MuniAuction's system then converts each pair of numbers into an index number that indicates the issuer's true interest cost. It typically takes 15 to 30 minutes to complete an auction, with the lowest number the winner. Securities issuers can audit the process in real time.
"We were the first municipality ever to use the Internet to issue bonds," said Paul Hennigan, who was Pittsburgh's finance director during the $70 million bond offering in 1997.
"The benefit was to the taxpayer in the end," said Hennigan, president of Point Park University, who estimates MuniAuction saved the city more than $1 million in fees and expenses.
"Any time you bring transparency and efficiency to the market like that, it's a good thing," said Steve Lee, president of H.L. Zeve Inc., an investment management firm Downtown. "It leads to fairer outcomes and fairer pricing. And that's the bottom line."
Over the years, Grant Street Group has conducted Internet auctions of bond offerings anywhere from $1 million to about $7 billion, said Veres. A typical auction involves about $10 million in bonds issued by a municipality or school district raising money to put up a building.
The patented process attracted a $6 million equity investment from The Carlyle Group, a well-known private-equity firm. Veres and Harrington bought its minority stake last year and own the firm outright.

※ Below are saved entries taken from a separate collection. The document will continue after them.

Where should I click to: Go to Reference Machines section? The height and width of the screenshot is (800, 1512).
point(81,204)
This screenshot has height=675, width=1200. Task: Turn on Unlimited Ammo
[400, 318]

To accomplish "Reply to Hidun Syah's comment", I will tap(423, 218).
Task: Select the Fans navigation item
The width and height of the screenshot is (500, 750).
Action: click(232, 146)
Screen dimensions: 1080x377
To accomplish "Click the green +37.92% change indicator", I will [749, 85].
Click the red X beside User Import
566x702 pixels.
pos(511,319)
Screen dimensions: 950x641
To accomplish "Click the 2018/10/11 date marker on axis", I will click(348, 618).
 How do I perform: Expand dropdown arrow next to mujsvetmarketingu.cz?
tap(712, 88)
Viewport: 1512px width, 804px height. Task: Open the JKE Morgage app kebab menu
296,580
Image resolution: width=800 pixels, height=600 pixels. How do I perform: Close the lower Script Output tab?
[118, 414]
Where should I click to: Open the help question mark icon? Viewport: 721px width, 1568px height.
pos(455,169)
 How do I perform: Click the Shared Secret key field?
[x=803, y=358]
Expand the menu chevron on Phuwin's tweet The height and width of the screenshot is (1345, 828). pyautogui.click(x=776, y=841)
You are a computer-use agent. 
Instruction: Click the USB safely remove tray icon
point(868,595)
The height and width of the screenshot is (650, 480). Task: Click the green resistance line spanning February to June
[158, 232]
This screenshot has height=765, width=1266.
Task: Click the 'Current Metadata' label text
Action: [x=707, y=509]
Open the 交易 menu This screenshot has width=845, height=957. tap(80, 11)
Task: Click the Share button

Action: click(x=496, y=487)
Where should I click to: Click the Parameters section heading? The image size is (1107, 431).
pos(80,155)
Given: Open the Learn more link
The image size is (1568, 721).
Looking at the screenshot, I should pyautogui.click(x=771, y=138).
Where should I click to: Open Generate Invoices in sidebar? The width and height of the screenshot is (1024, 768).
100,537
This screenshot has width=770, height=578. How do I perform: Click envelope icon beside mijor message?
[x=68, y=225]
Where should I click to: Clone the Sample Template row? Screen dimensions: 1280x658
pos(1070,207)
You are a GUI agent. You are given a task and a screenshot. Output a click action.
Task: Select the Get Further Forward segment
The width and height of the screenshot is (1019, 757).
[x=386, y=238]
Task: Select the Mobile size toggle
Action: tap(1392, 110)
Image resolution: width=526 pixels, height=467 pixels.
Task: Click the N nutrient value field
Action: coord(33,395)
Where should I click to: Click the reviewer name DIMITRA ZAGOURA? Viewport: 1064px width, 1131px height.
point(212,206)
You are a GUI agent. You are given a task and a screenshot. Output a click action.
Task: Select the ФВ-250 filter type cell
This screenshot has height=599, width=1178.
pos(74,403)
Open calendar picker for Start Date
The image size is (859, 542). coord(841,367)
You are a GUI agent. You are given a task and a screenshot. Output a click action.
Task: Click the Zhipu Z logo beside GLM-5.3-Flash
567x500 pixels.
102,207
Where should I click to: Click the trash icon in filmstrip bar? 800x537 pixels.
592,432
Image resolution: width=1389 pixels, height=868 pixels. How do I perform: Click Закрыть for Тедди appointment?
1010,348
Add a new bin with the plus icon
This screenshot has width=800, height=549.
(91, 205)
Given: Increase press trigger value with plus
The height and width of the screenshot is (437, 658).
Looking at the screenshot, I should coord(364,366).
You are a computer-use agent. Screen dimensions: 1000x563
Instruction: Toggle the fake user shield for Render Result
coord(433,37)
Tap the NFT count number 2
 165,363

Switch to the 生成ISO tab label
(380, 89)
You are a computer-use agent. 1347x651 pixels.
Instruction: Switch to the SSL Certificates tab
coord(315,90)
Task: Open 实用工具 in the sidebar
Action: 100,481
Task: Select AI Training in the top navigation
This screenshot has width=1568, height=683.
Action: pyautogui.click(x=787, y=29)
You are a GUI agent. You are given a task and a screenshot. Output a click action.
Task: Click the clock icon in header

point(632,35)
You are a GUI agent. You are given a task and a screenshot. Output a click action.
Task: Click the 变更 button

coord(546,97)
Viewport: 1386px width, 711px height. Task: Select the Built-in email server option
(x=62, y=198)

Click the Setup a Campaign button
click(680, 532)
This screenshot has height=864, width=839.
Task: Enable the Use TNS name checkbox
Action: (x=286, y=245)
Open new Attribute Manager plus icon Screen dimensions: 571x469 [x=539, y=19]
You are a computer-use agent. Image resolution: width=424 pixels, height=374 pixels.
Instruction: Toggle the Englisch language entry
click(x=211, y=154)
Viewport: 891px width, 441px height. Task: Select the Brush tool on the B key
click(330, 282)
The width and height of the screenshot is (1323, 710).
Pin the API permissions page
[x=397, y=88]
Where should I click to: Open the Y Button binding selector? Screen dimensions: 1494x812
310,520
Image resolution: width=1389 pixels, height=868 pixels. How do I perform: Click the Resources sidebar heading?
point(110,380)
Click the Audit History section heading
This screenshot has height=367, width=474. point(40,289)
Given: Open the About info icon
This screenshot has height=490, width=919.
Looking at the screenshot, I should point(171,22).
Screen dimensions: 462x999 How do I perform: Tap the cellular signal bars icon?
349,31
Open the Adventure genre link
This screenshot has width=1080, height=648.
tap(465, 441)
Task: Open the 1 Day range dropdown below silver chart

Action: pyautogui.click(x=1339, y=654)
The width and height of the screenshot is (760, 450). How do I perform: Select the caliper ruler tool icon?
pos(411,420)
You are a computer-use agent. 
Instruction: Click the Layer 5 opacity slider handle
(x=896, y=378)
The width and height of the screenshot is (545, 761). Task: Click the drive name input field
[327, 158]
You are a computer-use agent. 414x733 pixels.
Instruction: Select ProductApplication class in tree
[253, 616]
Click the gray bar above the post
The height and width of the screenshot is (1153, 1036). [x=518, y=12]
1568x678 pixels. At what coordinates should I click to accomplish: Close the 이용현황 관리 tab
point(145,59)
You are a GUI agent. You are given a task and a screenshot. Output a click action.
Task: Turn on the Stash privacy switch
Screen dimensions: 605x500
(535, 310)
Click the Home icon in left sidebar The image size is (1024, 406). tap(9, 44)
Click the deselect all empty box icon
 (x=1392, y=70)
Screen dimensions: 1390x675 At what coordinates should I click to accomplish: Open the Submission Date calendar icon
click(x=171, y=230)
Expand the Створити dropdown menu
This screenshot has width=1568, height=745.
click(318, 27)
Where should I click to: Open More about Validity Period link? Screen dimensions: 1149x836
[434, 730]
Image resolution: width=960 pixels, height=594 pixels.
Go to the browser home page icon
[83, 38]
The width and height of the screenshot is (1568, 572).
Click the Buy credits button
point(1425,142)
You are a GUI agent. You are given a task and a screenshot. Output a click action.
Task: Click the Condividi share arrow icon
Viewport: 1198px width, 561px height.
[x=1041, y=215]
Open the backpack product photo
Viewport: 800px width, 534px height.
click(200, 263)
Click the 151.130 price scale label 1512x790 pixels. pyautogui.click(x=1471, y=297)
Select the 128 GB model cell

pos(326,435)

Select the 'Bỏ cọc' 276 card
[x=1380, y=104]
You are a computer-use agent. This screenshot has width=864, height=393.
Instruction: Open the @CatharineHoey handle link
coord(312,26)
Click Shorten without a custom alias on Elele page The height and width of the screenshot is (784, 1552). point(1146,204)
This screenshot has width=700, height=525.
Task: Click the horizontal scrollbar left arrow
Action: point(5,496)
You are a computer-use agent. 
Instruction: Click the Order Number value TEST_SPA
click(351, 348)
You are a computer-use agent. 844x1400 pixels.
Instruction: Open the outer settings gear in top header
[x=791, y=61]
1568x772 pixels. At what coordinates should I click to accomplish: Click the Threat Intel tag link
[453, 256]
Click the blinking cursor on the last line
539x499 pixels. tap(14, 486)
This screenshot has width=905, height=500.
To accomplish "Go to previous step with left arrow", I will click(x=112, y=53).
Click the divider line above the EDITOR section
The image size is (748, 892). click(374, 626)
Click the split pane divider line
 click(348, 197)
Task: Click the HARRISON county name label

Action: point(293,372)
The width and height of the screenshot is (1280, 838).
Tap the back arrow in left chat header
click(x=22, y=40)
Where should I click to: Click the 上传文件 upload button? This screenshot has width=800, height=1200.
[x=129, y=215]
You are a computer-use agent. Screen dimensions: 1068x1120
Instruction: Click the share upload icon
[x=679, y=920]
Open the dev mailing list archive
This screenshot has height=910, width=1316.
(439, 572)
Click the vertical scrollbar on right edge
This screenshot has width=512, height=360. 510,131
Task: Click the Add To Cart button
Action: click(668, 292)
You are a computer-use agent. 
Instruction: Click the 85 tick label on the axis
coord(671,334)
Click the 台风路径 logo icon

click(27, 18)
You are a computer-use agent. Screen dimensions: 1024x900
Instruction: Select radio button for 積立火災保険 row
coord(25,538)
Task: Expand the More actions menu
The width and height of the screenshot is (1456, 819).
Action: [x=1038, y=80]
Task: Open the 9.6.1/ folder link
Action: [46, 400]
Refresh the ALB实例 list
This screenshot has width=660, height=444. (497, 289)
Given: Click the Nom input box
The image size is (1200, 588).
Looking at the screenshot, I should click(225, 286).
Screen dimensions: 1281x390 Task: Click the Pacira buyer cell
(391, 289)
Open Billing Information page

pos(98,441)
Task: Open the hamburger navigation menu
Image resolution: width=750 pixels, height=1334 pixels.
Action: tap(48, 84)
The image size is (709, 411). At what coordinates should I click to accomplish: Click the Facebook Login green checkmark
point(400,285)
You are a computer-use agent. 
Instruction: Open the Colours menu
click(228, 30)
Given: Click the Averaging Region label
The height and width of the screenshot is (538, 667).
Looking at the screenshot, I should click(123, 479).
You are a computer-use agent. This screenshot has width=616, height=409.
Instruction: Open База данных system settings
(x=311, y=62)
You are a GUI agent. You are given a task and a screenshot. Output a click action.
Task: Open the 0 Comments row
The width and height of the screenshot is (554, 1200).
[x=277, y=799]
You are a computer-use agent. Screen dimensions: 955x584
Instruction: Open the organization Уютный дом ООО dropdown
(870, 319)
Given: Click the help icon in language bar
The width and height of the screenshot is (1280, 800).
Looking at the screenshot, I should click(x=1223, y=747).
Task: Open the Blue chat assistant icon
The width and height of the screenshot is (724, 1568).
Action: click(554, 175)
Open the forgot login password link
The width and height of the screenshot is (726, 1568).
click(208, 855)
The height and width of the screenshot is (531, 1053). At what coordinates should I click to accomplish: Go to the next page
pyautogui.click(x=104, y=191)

Grant Street Group attracted copycats. It won a federal jury verdict against Wall Street's Thomson Financial in October 2006 for infringing on the Pittsburgh firm's Internet auction patent. A federal judge doubled the award to almost $85 million in August.
At least half the securities auctions that Grant Street Group conducts involve state or local bonds. About 30 percent of the firm's auctions involve debt issued by government-sponsored enterprises, such as Freddie Mac or the Tennessee Valley Authority.
The other nearly 20 percent of the auctions involve tax certificates. Tax certificates are revenue streams from delinquent taxes that are sold by a taxing authority, such as real estate taxes by a county government. Grant Street Group started the business line only last year in Florida and has garnered business in eight counties there.
"We built this thing without a single customer," said Harrington of the software behind its new business line. "We take the high-risk approach: We build it, then sell it."